Data for this exercise –
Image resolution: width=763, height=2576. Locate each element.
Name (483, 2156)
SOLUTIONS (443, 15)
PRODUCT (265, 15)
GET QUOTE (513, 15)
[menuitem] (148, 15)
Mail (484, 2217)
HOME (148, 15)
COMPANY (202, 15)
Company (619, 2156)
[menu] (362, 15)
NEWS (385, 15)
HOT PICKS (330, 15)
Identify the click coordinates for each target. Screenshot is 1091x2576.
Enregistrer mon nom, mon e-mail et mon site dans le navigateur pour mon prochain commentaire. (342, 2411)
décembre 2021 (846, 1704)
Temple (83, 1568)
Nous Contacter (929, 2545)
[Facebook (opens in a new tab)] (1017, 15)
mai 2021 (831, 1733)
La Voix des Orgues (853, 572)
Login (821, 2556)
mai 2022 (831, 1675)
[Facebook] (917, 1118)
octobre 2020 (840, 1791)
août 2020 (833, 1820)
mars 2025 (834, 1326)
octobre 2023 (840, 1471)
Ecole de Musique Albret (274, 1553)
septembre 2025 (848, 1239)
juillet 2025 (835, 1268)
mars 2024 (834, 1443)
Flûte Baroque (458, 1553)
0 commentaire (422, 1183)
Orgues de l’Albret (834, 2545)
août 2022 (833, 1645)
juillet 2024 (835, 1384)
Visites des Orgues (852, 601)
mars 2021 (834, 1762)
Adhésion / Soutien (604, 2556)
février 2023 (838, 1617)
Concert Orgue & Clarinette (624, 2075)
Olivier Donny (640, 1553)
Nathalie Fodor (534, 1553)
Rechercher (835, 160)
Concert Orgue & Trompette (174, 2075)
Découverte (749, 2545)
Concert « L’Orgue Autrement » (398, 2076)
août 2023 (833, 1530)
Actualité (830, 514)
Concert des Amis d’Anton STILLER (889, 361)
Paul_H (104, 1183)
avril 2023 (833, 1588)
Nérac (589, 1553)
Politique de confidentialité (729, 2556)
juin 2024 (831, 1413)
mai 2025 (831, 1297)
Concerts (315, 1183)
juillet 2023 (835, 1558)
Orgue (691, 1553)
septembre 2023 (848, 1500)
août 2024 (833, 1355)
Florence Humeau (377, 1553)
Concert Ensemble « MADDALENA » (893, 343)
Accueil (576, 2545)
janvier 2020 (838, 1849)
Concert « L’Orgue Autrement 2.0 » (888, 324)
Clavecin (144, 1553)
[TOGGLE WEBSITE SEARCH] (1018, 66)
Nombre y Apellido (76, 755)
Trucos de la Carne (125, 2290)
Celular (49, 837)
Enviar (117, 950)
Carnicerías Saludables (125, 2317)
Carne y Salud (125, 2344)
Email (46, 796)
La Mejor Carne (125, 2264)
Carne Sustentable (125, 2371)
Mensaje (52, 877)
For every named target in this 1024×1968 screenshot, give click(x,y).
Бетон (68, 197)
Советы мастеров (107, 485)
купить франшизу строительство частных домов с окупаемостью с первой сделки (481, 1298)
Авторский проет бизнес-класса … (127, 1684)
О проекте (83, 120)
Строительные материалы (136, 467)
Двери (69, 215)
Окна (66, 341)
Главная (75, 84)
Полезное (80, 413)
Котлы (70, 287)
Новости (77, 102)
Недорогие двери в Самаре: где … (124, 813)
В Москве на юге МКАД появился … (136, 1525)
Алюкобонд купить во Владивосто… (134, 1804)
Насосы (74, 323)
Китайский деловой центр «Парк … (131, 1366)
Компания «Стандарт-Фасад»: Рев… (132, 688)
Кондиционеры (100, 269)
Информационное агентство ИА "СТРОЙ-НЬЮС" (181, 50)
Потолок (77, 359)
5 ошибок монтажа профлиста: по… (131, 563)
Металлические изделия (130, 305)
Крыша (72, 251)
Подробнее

Task to complete – Taking the entries above, write out exactly the lines starting with the line containing "Carne Sustentable (125, 2371)" and going on through the line containing "Китайский деловой центр", both included, and nothing else.

Response –
Carne Sustentable (125, 2371)
Mensaje (52, 877)
For every named target in this 1024×1968 screenshot, give click(x,y).
Бетон (68, 197)
Советы мастеров (107, 485)
купить франшизу строительство частных домов с окупаемостью с первой сделки (481, 1298)
Авторский проет бизнес-класса … (127, 1684)
О проекте (83, 120)
Строительные материалы (136, 467)
Двери (69, 215)
Окна (66, 341)
Главная (75, 84)
Полезное (80, 413)
Котлы (70, 287)
Новости (77, 102)
Недорогие двери в Самаре: где … (124, 813)
В Москве на юге МКАД появился … (136, 1525)
Алюкобонд купить во Владивосто… (134, 1804)
Насосы (74, 323)
Китайский деловой центр «Парк … (131, 1366)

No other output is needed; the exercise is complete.